Ein wie oben leicht und dilettantisch erwägter Punkt von mir war:

-Ob es daran liegt das die Spiele stets auch dem Fortschreiten der Technologie angepasst werden und dementsprechend verrechnet werden,sodass frühere Hardware erschwerter die Leistung erreichen können.
Doch höre ich vermehrt das die stärkste und neueste Hardware nicht auf Pc-Spiele zugeschnitten sei ,sondern eher in Bereichen wie Grafik-Design,Server und vielen mehr.

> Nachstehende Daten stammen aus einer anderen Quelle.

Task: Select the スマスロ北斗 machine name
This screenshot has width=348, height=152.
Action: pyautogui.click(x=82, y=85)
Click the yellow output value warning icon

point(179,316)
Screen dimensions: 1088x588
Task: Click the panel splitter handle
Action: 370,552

Wäre nett wenn man mir Zwei drei Takte da nähere Auskünfte geben könnte. Ich hoffe vorallem das meine Schachtelsätze verständlich sind.


----------



## Körschgen (16. November 2014)

Prozessoren stehen jetzt vor ihrer nächsten neuen "Stufe", wodurch auch neuer Arbeitsspeicher genutzt werden kann.

Die dualcore Generation hat so langsam ihre Daseinsberechtigung im Spielebereich verwirkt, insofern man noch Aktuelles und Zukünftiges Spielen möchte.

"Die beste Hardware" ist die, die an ihren Anwendungsfall optimal angepasst ist.
Aktuell fangen Spieleentwickler gerade erst an ab 4 Kerne aufwärts zu nutzen. Trotzdem sind 4 Kerne nicht gleich 4 Kerne - neue Optimierungen(HT Technologie z.Bsp) kommen mit jeder Generation von Hardware (sollte wenigstens das Ziel sein) und vor allem die Effizienz sollte steigen.

Solche Pauschalaussagen wie "die "beste" PC-Zusammenstellung vor etwa 2-3 Jahren...um die heutigen Spiele vollkommen auszureizen" treffen nie zu und führen auch zu nix.

Man kann sagen : Je mehr man in die aktuell Leistungsfähigste Spiele-Hardware investiert, desto höher die Chancen damit langfristig Spaß zu haben.
Aktuell scheint es jedenfalls so als würde sich speziell in Sachen Grafik ein größerer Schritt bemerkbar machen, Speziell was den VRam angeht. Aber auch das ist Optimierungssache


----------



## Bier.jpg (16. November 2014)

http://www.xin.at/x264/index-en.php...tsys=on&subminspecs=on&systemclass=allsystems
alles was schneller als 2 stunden ist sollte eigendlich fuer aktuelle Spiele reichen CPU Technisch.

musst halt wissen wie du die games spielen willst.


----------